II / L’INSERTION SOCIALE ET PROFESSIONNELLE : CONCEPTS, APPROCHES THEORIQUES ET DEMARCHE METHODOLOGIQUE

2.2. LES REPRESENTATIONS SOCIALES : DES LIENS AVEC LES POLITIQUES D’INSERTION

2.2.2. Les différents concepts de la représentations sociale

A la suite des travaux de MOSCOVICI, les représentations sociales ont intéressé un certain nombre de chercheurs dans des disciplines diverses : des psychologues comme CHOMBARD de LAUWE (1972), HERZLICH (1972), FARR (1977), JODELET (1984) ; des anthropologues comme LAPLANTINE (1978), des sociologues comme BOURDIEU (1982), des historiens tels que ARIES (1962), DUBY (1978).

Ils ont investi des champs de représentation assez larges : la santé et la maladie pour HERZLICH et LAPLANTINE, le corps humain et la maladie mentale pour JODELET, la culture avec KAES, l’enfance avec CHOMBART de LAUWE, la vie professionnelle pour HERZBERG, MAUSNER et SNYDERMAN, l’action pour ABRIC en particulier, les changements des représentations (MARTIN-SANCHEZ, 1999).

Dans le cadre de cette étude, l’accent est mis sur les théories des chercheurs tels que MOSCOVICI, JODELET, DOISE, HERZLICH et ABRIC.

Cette thèse n’a pas l’ambition de présenter l’ensemble des travaux et des théories concernant les représentations sociales, mais de s’appuyer sur certaines pour montrer comment celles de l’exclu évoluent dans le temps.

Pour Serge MOSCOVOCI, les représentations sociales se situent entre psychologie et sociologie. « La notion de représentation sociale a un positionnement mixte au carrefour d’une série de concepts sociologiques et de concepts psychologiques qui impliquent qu’elle soit en rapport avec un processus relevant d’une dynamique sociale et d’une dynamique psychologique » (MOSCOVICI, 1961/1976, p 39). D’un côté, la représentation sociale prend en compte le fonctionnement cognitif et celui de l’appareil psychique, et de l’autre côté, le fonctionnement du système social des groupes et des interactions (JODELET, 1989/2003, p 58).

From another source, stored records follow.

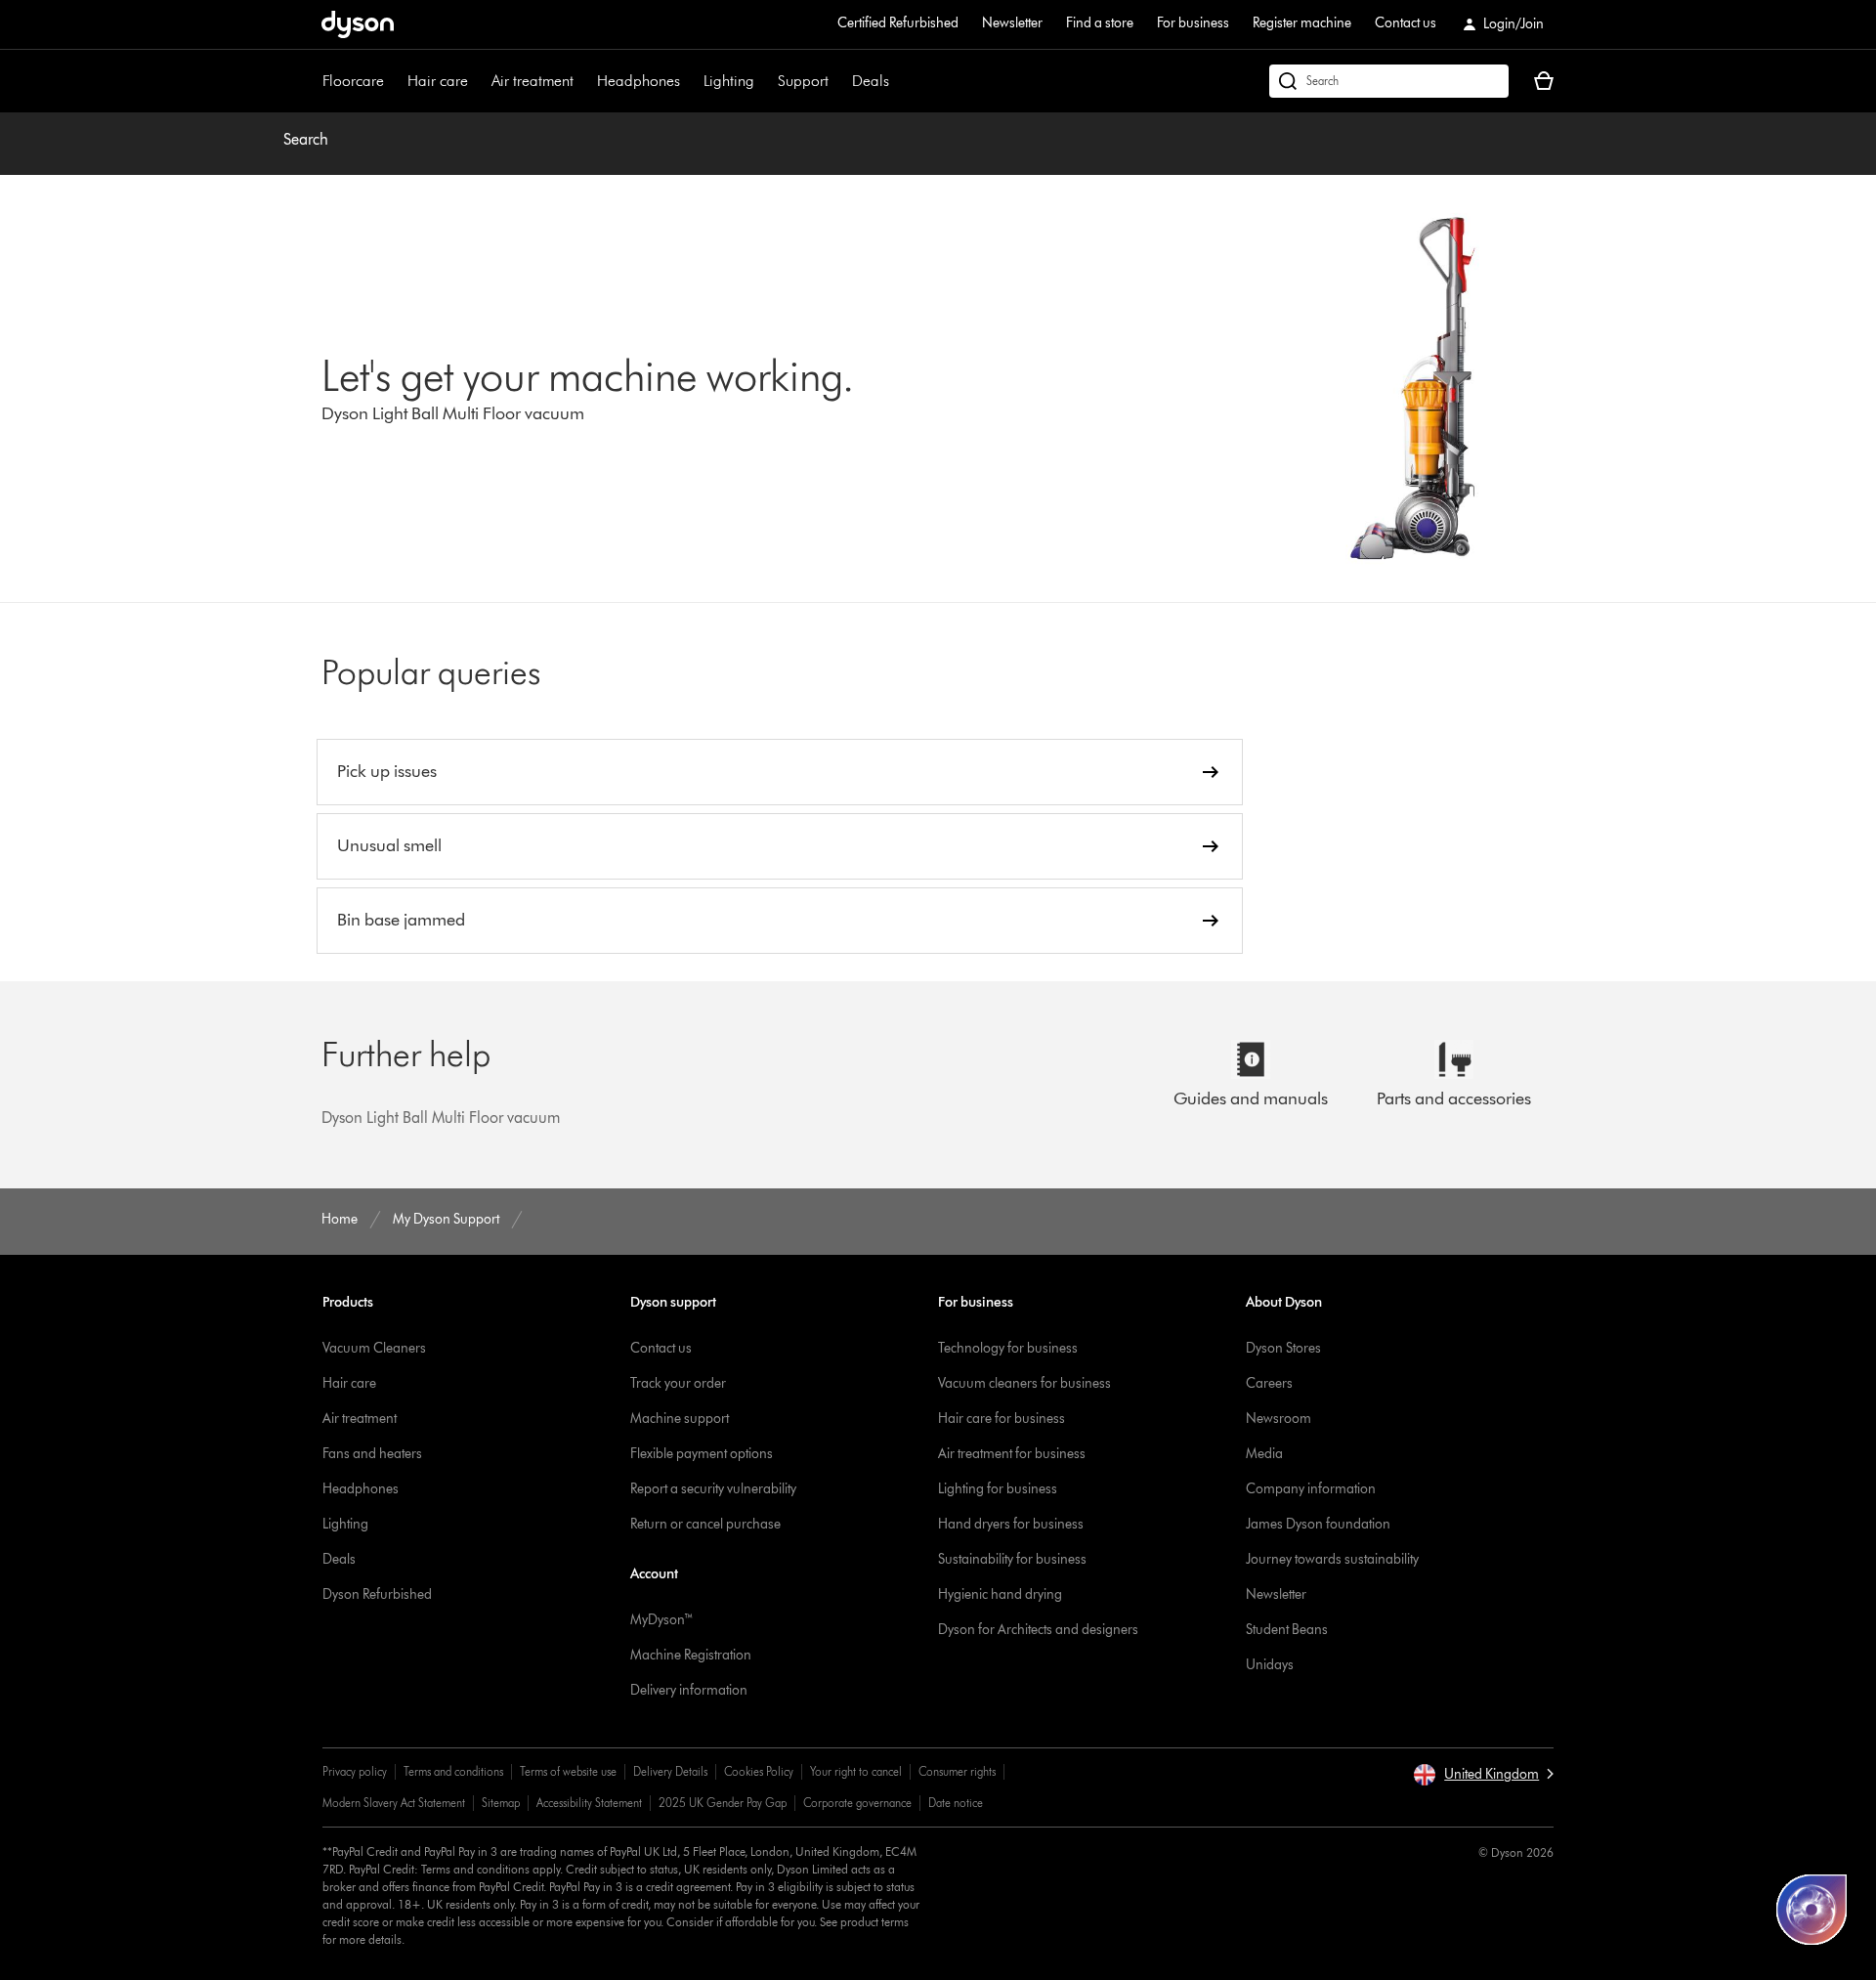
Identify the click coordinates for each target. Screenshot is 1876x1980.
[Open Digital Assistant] (1811, 1909)
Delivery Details (670, 1771)
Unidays (1270, 1665)
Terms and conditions (453, 1771)
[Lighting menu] (764, 81)
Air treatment (532, 80)
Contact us (1405, 23)
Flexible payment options (701, 1453)
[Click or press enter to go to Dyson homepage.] (357, 24)
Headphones (638, 80)
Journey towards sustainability (1332, 1559)
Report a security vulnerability (713, 1489)
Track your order (678, 1383)
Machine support (679, 1418)
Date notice (955, 1802)
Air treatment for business (1012, 1453)
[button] (1483, 1774)
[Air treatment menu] (583, 81)
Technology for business (1008, 1348)
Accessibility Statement (589, 1802)
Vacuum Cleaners (374, 1348)
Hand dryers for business (1011, 1524)
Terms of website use (568, 1771)
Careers (1269, 1383)
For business (1193, 23)
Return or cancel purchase (705, 1524)
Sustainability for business (1012, 1559)
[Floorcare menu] (394, 81)
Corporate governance (857, 1802)
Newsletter (1012, 23)
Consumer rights (957, 1771)
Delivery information (688, 1690)
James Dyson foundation (1318, 1524)
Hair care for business (1001, 1418)
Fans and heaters (372, 1453)
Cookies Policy (758, 1771)
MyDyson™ (662, 1620)
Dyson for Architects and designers (1038, 1629)
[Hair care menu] (478, 81)
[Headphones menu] (690, 81)
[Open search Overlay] (1389, 81)
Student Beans (1287, 1629)
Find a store (1099, 23)
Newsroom (1278, 1418)
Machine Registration (690, 1655)
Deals (870, 80)
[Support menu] (838, 81)
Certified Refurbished (898, 23)
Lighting (729, 80)
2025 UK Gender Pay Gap (723, 1802)
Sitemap (501, 1802)
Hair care (437, 80)
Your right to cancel (856, 1771)
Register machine (1302, 23)
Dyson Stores (1283, 1348)
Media (1264, 1453)
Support (803, 80)
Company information (1311, 1489)
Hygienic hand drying (1000, 1594)
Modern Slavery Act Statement (393, 1802)
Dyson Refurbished (377, 1594)
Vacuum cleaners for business (1024, 1383)
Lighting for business (997, 1489)
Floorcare (353, 80)
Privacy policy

MOSCOVICI insiste sur la spécificité des phénomènes représentatifs dans la société contemporaine que caractérisent l’intensité et la fluidité des échanges et communication, le développement de la science, la pluralité et la mobilité sociale. C’est donc Serge MOSCOVICI qui, en quelque sorte, a « dépoussiéré » le concept de représentation sociale en le rendant moderne et loin du déterminisme des sociétés traditionnelles présenté par DURKHEIM, mais au contraire positionnant les représentations sociales pour agir, pour envisager l’avenir.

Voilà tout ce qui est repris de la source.